Day 9: Finding Flow

On a national concert tour you perform your fair share of concerts and workshops, but you also run a ton of masterclasses. I work with piano students of all ages and levels: young kids learning from primary books to semi-professionals at the universities. One commonality, that I have found, is that students expect me to simply criticize and fix their performance. Since that is their expectation, and the expectation of their professors and teachers, I do the opposite.
I received my training from a set of teachers who promoted the Socratic method and a more intuitive view of the pedagogical process. There are so many challenges that we face as musicians, but I enjoy focusing on the most relevant challenge in today’s classical musicians – communication.
Especially as pianists, we are faced with our decreased visual impact (blurred by our positioning on stage) and the difficulty of making the least musically-designed instrument (the piano), musical. How are certain emotions manifested in the sonic world? How do we use them to elicit a state of wonder in audiences? The answer, if mastered, is the major difference between a good musician and a great one – between a child prodigy and a prodigy-turned-artist.

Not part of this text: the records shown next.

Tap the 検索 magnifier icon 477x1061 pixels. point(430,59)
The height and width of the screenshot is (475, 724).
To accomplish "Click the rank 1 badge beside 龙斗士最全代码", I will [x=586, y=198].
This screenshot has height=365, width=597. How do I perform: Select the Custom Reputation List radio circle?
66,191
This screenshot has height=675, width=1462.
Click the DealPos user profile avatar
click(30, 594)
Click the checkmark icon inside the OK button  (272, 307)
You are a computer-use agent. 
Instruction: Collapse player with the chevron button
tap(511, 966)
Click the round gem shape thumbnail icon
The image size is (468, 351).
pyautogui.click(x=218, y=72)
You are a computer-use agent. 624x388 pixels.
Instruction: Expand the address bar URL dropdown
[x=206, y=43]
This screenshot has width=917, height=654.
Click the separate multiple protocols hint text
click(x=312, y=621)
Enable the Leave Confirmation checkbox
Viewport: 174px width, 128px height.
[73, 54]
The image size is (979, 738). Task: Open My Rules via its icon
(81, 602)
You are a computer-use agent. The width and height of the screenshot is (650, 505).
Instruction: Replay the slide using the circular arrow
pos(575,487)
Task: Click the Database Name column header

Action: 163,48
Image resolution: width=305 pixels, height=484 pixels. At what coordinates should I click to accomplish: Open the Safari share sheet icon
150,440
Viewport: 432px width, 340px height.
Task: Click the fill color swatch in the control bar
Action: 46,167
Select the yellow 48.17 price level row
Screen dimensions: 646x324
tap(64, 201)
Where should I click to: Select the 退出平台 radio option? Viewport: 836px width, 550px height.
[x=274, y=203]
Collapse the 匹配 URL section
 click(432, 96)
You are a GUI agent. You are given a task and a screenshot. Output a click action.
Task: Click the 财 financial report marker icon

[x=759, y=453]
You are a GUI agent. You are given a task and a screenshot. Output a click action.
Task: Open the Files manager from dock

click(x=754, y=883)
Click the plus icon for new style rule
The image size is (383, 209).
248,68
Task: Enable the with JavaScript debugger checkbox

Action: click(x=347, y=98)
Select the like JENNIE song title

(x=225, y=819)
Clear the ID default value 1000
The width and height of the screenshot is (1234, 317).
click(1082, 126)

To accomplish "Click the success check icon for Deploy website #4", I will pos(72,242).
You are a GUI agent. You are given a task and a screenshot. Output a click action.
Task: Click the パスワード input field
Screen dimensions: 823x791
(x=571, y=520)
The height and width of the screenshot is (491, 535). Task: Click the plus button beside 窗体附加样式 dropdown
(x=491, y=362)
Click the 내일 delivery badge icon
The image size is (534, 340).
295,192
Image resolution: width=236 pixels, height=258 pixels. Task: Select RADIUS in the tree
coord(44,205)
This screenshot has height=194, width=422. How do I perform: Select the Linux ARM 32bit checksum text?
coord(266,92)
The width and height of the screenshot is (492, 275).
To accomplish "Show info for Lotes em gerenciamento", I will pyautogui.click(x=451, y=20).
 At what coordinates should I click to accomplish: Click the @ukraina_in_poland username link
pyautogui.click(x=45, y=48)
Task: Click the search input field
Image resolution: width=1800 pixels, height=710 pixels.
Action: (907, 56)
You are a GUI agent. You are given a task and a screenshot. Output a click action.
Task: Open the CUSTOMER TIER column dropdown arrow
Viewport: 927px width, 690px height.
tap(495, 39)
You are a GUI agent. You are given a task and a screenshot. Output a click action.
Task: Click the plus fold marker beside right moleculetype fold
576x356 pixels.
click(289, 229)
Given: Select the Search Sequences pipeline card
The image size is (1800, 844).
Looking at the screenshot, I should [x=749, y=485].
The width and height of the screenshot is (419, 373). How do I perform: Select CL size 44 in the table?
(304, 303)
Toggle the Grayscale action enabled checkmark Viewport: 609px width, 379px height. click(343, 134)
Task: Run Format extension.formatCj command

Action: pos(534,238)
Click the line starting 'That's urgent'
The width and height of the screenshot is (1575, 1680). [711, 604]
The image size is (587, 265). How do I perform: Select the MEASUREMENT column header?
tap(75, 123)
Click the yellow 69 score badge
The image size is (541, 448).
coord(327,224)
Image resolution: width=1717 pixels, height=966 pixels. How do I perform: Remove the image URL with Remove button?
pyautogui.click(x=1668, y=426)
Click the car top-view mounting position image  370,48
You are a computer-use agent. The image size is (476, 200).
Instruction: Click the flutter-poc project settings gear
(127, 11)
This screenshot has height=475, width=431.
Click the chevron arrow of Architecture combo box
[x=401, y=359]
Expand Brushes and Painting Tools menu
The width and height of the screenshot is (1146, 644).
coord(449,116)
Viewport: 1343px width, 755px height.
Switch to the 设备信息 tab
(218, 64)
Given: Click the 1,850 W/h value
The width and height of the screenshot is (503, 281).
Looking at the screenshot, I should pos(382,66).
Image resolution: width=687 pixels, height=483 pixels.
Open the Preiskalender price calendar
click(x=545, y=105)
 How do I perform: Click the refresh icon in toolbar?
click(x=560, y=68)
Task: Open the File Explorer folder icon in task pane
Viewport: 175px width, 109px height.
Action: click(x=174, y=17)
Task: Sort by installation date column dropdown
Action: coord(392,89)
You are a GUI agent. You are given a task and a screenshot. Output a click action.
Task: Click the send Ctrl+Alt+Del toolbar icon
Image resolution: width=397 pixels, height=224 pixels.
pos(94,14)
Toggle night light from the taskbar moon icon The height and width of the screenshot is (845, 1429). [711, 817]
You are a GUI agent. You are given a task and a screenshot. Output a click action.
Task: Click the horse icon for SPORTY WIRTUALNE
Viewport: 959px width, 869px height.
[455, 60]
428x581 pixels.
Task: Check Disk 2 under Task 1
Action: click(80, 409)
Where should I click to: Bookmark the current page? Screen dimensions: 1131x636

The musician must risk it all, become vulnerable, shut down the conscious mind, and find the state of flow – that is the answer. Only in this state, can musicians really shake the souls of audiences and communicate through the sonic world. Child prodigies do this naturally, but as they grow up they often forget how to be led by their subconscious inner-mind, and instead the self-critical outer brain ruins the performance. Biologically we can look to neuroscience to learn that the lateral pre-frontal cortex is what needs to shut down and we, as true artists, need to surrender to the rhapsodic journey of artistic performance.